A bilingual text preprocessing toolkit for English and Persian.

These details have not been verified by PyPI

Project links

Homepage

Project description

English and Persian Text Preprocessing Pipeline

This project provides a robust preprocessing pipeline for English and Persian text, designed for a variety of Natural Language Processing (NLP) tasks such as translation, sentiment analysis, named entity recognition (NER), and more. It includes tools for data cleaning, normalization, frequency analysis, and dataset preparation for machine learning models.

Features

Task-Specific Preprocessing:
- Supports tasks like translation, sentiment, ner, spam_detection, topic_modeling, and summarization.
Language-Specific Preprocessing:
- Persian: Diacritic removal, numeral normalization, punctuation handling.
- English: Spelling correction, contractions expansion, lemmatization.
Dataset Splitting:
- Splits data into train, validation, and test sets with configurable ratios.
Frequency Analysis:
- Word and character frequency analysis with export to CSV and Excel files.

Prerequisites

Python Version

Requires Python 3.8 or higher.

Install Dependencies

Install required libraries:

pip install -r requirements.txt

Download the SpaCy model for English processing:

python -m spacy download en_core_web_sm

Usage

Step 1: Preprocess Data

Run the main.py script to preprocess data for a specific task. Example for the translation task:

python main.py --task translation --input translation_data.csv --output output_directory

Arguments:

--task: The NLP task (translation, sentiment, ner, etc.).
--input: Path to the input CSV file.
--output: Directory to save the cleaned data.

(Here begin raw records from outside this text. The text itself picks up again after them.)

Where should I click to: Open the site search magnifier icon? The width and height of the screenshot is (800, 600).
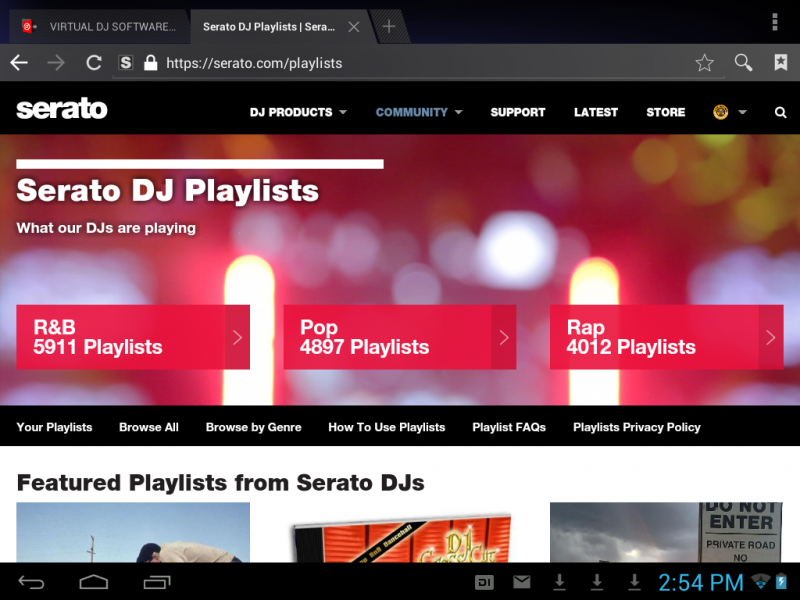pos(780,113)
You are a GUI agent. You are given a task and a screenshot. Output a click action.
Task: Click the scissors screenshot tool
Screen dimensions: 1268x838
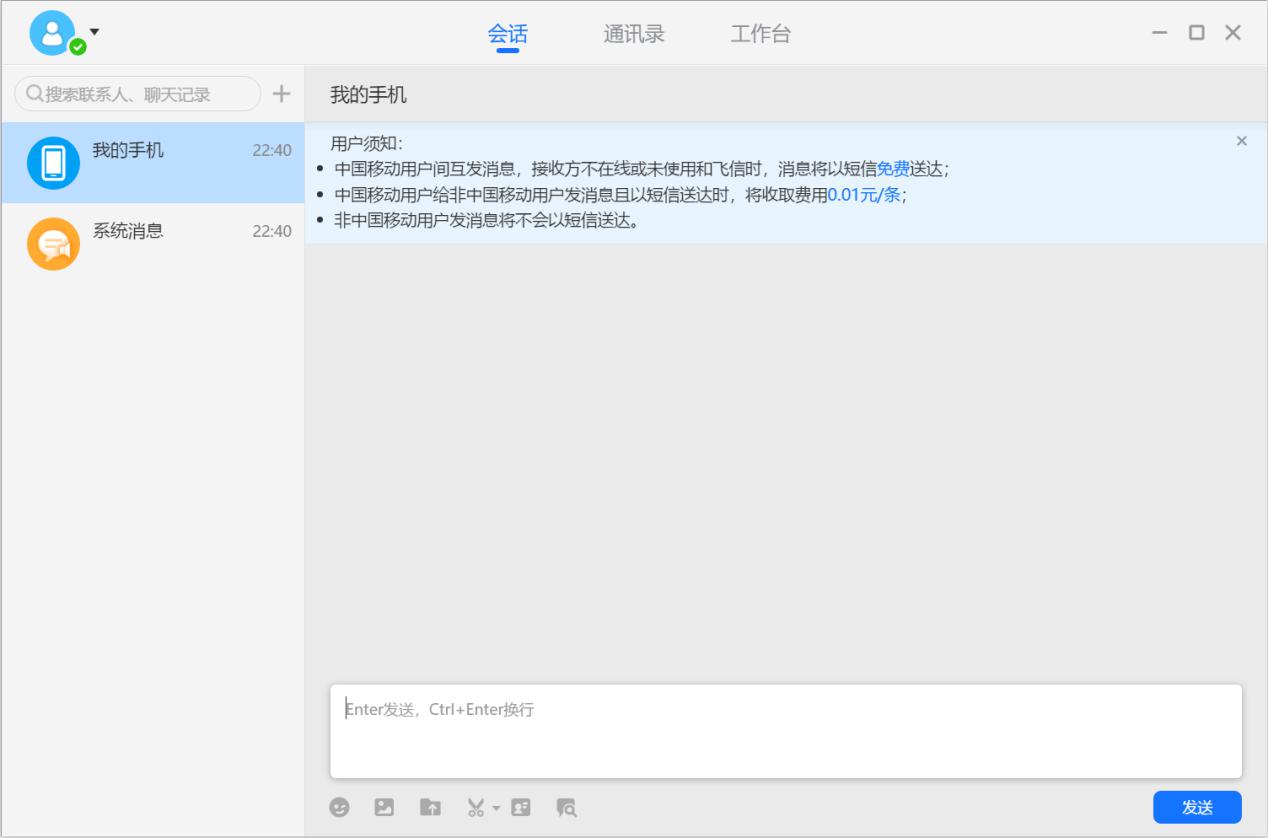click(x=475, y=807)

Step 2: Split Dataset (Optional)

Use separate_train_test_validation.py to split the preprocessed dataset into train, validation, and test sets:

python separate_train_test_validation.py \
  --input output_directory/cleaned_data_translation.csv \
  --target Persian \
  --train_ratio 0.7 \
  --val_ratio 0.2 \
  --test_ratio 0.1 \
  --output_dir output_directory

Arguments:

--input: Path to the preprocessed file.
--target: The target column (e.g., Persian for translation).
--train_ratio, --val_ratio, --test_ratio: Ratios for dataset splitting.
--output_dir: Directory to save the train/val/test splits.

Step 3: Frequency Analysis (Optional)

Analyze word and character frequencies using character_word_count.py:

from character_word_count import WordCharacterCount

# Example dataset
data = ["Hello world!", "Welcome to preprocessing."]

# Initialize the tool
counter = WordCharacterCount(output_directory="output_directory")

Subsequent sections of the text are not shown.